■ TEXT SHOWN ■
* * * * * * * * *
In this paper, a robust self-learning PID (RSPID) control system is proposed for nonlinear systems. This RSPID control system comprises a self-learning PID (SPID) controller and a robust controller. The SPID controller is utilized to approximate an ideal controller, and the robust controller is designed to recover the residual approximation error between the ideal controller and SPID controller. The gradient descent method and \( \, H_{\infty } \, \) control technique are utilized to derive the on-line tuning laws of SPID controller and robust controller, so that the robust stability of the system can be obtained. Furthermore, the PSO algorithm is adopted to auto-search the optimal learning-rates of PID controller to increase the learning speed. Finally, two nonlinear systems are presented to support the validity of the proposed control method.
* * * * * * * * *
Data listing
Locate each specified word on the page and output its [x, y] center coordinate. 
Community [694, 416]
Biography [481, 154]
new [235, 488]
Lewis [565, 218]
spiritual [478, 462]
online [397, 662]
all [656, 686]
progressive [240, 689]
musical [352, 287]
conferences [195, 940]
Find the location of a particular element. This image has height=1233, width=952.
* * * * * * * * *
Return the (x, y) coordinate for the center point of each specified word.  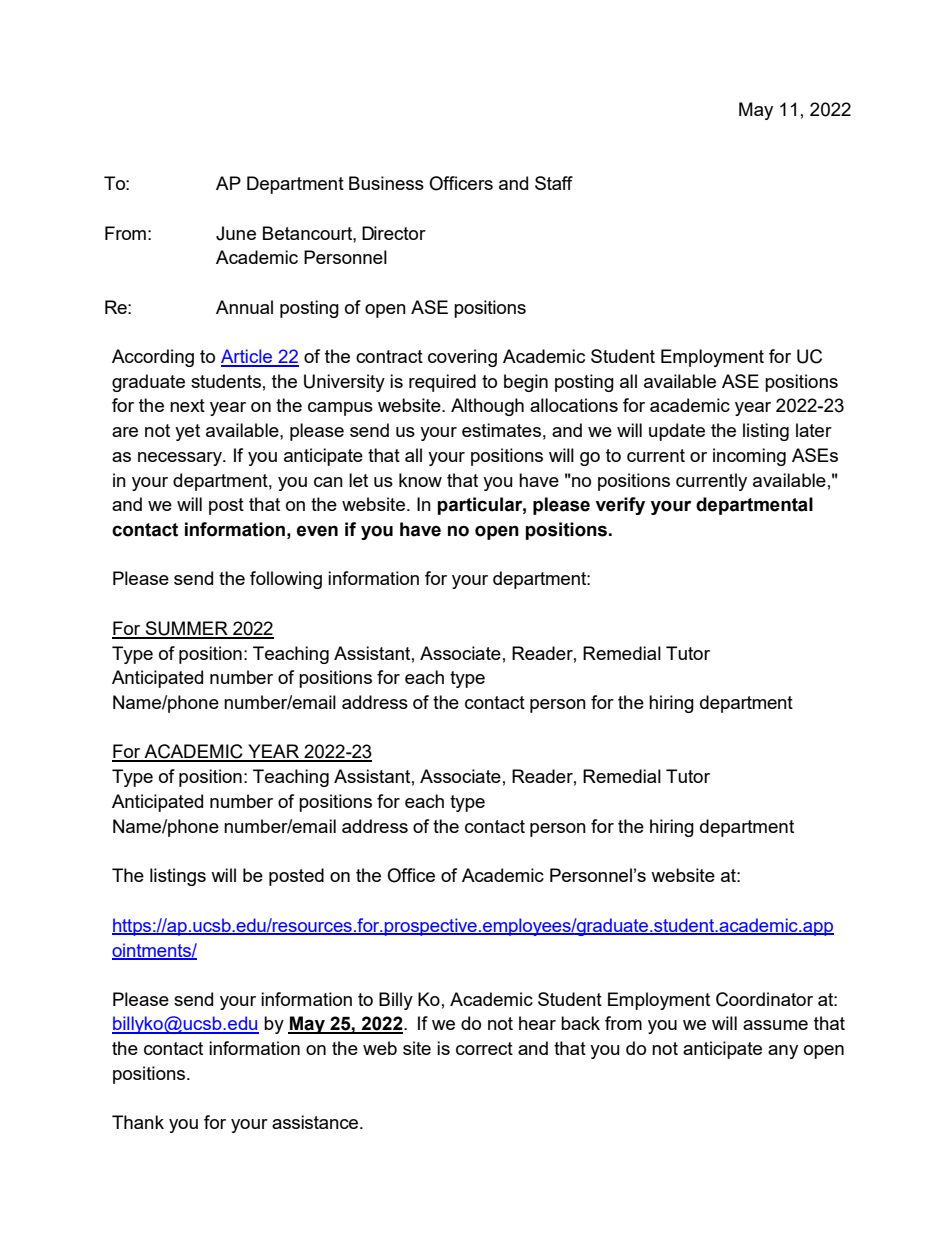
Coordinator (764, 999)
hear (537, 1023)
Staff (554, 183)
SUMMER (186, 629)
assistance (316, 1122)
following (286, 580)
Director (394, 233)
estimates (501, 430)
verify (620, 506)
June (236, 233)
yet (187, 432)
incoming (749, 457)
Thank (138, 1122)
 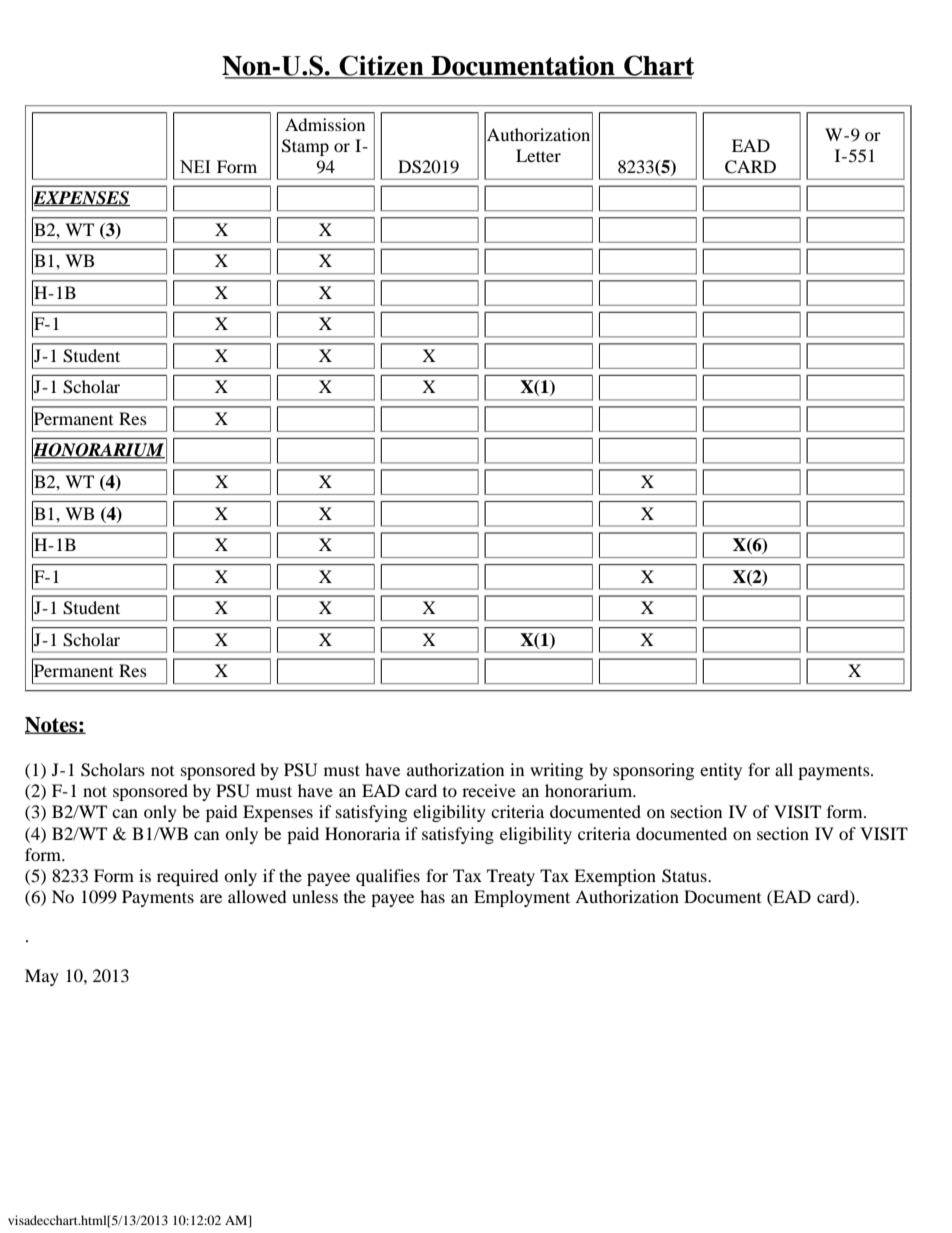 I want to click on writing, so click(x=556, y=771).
* * * * * * * * *
■ TASKS ■
- 1) Name every method, technique, or algorithm that the control-system abstract says is used to tune or search the controllers.
- 2) From the entries in the data listing, return the lines from the line with "spiritual [478, 462]" up to and including the line with "Find the location", unchanged.

■ RESPONSES PER TASK ■
- 1)
Gradient descent method
H∞ control technique
PSO algorithm

- 2)
spiritual [478, 462]
online [397, 662]
all [656, 686]
progressive [240, 689]
musical [352, 287]
conferences [195, 940]
Find the location of a particular element. This image has height=1233, width=952.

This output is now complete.